Radiation detector, 'Radiation Alert Monitor 4', plastic / leather, made by SE International Inc, Summertown, Tennessee, United States of America, 1990-2005
These various radiation meters were originally procured and/or used by the NSW government agencies including the former State Pollution Control Commission (SPCC), the Environment Protection Authority (EPA), the NSW Department of Environment and Conservation (DEC), and possibly the NSW Department of Health. These agencies, collectively over the years regulated the use of radiation apparatus (for example x-ray machines used in medical diagnostics) and radioactive substances (for example cobalt-60 used in industrial gauging applications).
The equipment was used to measure the type and intensity of radiation and it exemplifies one of the many aspects of regulation administered by government health departments and augments the Museum's collection of measuring instruments and workplace health and safety material.
Written by Erika Dicker
Assistant Curator, 2007.
Radiation detector made by SE International Inc in Summertown, Tennessee, United States of America, between 1990-2005.
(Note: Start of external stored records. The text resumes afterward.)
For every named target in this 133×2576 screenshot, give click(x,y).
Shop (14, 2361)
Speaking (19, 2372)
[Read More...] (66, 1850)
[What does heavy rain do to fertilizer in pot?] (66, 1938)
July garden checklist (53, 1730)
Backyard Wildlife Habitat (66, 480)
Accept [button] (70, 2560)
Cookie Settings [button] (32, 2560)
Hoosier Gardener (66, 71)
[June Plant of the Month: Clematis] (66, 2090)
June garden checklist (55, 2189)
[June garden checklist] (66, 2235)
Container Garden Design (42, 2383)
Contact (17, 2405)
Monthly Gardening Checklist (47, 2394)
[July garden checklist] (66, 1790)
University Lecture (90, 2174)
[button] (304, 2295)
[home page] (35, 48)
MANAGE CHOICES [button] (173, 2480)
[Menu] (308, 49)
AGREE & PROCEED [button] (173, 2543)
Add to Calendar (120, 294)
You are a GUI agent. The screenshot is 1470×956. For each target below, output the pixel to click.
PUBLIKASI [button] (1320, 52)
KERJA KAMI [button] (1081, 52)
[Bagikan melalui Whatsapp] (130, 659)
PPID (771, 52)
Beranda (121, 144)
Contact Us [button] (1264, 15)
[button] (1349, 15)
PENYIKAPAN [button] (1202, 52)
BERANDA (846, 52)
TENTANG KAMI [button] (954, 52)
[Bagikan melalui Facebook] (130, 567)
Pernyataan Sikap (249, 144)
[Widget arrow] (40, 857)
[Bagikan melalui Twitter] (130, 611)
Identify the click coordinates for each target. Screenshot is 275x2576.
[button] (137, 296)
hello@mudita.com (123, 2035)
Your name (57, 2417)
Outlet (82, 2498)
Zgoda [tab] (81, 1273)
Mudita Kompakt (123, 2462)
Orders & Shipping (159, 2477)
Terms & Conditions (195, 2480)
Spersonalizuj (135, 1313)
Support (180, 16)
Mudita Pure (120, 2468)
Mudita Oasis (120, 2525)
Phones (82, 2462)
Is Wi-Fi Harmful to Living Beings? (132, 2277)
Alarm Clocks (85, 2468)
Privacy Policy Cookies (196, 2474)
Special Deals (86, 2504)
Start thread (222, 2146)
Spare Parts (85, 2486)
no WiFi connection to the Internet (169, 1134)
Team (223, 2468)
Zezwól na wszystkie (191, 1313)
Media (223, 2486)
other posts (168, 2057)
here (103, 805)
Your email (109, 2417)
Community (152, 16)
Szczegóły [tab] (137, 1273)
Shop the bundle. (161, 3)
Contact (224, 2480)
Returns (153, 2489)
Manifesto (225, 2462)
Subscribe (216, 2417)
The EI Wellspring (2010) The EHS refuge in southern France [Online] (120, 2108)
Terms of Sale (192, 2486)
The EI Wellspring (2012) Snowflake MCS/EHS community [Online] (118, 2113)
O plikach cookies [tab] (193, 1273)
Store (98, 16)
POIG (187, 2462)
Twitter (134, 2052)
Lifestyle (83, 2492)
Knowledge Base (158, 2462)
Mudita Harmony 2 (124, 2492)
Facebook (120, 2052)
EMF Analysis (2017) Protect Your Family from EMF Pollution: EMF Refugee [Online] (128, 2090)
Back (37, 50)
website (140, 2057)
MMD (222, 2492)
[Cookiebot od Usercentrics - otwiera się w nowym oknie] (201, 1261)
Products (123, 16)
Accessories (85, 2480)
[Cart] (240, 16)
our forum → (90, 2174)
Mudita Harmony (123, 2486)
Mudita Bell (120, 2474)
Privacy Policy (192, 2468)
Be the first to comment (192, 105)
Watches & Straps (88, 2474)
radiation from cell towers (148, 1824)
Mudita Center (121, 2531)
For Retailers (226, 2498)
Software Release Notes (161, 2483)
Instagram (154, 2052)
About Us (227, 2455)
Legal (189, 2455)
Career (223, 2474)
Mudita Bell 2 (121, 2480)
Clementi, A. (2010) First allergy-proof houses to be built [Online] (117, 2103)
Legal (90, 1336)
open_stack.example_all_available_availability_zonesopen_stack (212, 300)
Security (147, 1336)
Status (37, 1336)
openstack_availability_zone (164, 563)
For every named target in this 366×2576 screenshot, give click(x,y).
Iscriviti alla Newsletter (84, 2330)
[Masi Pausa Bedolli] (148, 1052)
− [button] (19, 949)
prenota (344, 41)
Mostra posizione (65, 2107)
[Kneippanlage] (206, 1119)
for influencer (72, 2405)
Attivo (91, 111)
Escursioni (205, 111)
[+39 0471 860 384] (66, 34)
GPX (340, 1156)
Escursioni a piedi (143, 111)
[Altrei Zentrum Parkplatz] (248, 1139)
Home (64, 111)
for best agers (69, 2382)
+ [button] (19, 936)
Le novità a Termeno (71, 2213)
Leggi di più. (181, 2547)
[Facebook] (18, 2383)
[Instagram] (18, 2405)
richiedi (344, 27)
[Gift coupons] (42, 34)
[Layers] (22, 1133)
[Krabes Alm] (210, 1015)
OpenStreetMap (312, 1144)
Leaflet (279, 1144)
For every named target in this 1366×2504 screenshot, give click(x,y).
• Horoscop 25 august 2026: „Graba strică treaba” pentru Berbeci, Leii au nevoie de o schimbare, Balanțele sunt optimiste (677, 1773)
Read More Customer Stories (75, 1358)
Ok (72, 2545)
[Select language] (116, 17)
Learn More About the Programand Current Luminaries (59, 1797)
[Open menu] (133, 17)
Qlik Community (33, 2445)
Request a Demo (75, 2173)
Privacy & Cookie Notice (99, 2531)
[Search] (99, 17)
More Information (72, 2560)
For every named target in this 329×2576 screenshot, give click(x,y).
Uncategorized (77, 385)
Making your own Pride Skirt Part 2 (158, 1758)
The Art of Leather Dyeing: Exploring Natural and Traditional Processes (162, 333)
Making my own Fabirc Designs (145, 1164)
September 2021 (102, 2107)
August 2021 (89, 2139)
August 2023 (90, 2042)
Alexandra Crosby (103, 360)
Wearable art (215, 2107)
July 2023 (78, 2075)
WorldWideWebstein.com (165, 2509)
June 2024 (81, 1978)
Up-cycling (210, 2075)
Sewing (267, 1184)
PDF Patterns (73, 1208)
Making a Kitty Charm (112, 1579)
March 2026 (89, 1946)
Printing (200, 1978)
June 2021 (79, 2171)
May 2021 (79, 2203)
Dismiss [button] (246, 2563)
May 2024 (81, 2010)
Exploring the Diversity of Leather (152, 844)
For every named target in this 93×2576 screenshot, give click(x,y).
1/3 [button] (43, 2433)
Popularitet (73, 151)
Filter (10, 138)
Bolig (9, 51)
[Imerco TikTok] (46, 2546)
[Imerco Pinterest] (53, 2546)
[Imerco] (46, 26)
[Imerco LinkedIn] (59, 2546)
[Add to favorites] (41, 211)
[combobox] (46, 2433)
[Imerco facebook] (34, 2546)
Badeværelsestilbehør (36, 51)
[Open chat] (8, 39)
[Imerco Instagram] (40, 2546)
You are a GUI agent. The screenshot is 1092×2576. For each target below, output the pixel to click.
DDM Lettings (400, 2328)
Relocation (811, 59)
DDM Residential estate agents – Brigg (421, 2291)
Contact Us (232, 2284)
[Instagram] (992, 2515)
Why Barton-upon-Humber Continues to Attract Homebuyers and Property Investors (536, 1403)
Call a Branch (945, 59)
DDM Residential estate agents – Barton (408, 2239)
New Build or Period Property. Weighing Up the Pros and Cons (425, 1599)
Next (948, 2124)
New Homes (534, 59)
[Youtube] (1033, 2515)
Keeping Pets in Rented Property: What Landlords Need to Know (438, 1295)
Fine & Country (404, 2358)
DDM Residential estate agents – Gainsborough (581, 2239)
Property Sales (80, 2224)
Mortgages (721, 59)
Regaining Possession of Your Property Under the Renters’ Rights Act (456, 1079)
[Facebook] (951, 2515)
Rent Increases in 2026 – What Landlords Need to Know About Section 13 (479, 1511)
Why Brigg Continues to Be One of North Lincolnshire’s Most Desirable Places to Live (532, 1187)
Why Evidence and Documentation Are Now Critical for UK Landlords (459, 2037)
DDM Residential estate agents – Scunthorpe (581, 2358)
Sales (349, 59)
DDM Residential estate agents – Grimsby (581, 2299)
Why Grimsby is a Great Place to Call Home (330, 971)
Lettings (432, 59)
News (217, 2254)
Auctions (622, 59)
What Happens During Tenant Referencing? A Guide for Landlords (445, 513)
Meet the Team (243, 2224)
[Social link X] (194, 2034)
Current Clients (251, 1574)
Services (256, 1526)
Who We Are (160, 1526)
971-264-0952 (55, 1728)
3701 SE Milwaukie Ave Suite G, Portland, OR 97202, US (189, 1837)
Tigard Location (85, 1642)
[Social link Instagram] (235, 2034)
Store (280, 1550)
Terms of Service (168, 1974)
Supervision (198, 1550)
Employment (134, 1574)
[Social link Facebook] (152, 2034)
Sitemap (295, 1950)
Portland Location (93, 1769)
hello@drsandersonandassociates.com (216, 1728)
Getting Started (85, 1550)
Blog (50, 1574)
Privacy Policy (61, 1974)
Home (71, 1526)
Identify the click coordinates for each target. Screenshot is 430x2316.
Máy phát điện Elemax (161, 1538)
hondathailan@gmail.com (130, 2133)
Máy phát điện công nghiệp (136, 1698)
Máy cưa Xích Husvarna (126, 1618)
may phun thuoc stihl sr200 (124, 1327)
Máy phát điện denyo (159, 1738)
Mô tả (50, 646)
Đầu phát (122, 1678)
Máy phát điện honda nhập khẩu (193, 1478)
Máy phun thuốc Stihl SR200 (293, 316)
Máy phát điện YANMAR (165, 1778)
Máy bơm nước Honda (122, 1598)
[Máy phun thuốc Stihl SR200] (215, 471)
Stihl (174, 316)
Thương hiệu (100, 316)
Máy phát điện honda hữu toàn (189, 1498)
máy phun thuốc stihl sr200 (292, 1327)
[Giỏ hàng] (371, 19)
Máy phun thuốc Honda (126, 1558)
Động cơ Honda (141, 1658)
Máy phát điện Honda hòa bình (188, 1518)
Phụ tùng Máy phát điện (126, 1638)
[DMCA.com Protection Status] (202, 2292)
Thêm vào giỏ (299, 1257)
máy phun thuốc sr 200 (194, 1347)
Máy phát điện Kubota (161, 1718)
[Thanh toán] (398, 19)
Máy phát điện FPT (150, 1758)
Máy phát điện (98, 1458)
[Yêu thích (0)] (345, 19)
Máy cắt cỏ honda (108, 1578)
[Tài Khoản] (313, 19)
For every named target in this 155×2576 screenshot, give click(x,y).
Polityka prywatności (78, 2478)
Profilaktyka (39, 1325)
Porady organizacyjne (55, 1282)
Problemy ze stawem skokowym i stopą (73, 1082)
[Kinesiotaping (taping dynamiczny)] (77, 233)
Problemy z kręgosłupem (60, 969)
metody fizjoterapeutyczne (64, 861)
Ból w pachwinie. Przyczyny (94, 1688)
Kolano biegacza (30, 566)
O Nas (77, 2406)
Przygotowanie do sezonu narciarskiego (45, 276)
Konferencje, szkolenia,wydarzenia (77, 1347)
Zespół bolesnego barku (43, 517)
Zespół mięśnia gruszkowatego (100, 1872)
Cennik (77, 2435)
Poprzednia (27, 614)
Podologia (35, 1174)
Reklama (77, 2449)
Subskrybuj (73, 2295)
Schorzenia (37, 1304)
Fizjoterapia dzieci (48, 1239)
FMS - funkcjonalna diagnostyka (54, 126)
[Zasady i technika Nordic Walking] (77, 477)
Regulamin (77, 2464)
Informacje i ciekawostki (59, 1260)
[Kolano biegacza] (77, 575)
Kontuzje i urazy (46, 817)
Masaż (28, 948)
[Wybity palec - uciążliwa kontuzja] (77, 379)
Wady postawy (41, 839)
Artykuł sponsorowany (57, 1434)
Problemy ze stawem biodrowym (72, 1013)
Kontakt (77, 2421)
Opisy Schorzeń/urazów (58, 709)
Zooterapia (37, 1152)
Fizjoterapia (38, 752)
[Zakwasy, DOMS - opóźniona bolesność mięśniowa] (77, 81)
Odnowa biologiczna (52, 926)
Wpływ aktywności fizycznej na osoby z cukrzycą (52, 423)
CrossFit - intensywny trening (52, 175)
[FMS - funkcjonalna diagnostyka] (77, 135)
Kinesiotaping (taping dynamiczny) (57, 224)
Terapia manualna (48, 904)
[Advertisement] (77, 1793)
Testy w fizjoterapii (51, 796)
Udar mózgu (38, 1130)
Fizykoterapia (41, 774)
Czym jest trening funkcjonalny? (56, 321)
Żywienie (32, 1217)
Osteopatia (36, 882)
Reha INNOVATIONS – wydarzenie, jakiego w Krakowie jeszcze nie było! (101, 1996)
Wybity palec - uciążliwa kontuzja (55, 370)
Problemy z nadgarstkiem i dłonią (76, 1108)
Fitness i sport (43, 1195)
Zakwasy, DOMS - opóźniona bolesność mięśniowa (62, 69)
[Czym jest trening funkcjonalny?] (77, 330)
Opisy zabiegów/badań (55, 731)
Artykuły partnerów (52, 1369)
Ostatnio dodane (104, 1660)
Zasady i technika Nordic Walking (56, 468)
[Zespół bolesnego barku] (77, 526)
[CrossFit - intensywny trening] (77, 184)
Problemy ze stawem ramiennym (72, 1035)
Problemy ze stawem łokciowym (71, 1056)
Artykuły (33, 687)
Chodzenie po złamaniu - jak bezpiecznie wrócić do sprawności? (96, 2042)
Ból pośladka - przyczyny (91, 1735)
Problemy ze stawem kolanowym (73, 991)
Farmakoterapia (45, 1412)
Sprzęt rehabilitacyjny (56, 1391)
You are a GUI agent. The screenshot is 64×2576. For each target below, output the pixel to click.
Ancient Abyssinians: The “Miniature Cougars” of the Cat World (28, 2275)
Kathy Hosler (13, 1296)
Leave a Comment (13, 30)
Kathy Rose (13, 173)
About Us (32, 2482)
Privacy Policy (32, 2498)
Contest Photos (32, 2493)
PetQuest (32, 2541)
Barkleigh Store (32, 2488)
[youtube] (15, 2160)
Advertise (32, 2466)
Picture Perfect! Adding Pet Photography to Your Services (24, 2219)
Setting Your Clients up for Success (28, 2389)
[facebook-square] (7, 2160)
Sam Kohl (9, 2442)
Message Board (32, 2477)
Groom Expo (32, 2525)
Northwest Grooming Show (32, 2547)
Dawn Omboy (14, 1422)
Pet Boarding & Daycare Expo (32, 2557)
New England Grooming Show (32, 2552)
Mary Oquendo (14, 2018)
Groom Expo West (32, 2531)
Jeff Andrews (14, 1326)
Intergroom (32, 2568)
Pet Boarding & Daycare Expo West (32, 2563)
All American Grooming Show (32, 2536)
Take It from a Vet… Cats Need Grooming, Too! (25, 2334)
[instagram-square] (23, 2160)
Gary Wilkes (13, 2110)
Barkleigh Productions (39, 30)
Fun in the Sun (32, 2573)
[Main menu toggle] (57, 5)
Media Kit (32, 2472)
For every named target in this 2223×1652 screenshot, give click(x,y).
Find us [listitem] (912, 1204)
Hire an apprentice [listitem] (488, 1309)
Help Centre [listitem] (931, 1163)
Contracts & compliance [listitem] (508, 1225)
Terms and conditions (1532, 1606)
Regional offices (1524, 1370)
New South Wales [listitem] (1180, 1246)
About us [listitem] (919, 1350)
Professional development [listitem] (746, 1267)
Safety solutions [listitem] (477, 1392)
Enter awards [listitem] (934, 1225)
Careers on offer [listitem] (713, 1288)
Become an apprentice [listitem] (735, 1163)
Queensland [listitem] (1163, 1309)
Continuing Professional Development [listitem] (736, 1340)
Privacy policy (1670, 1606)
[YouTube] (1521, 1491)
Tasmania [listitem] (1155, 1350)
SE International Inc is a small manufacturer of radiation detection equipment for use in industrial, governmental, educational, medical, and environmental markets. They have been producing radiation alert equipment since 1970.
The Monitor 4 radiation detector is a compact general purpose survey meter capable of detecting alpha, beta, gamma, and X-rays over 3 selectable ranges. The monitor senses ionizing radiation by means of a GM (Geiger Mueller) tube with a thin mica window. The tube is closed inside the instrument. When a ray or particle of ionizing radiation enters or passes through the tube, it is sensed electronically and displayed by a red light count. When the switch is in the AUDIO position, the instrument will also beep with each radiation event, about 5 to 25 counts at random intervals (depending on your location and altitude) can be expected every minute from naturally occurring background radiation.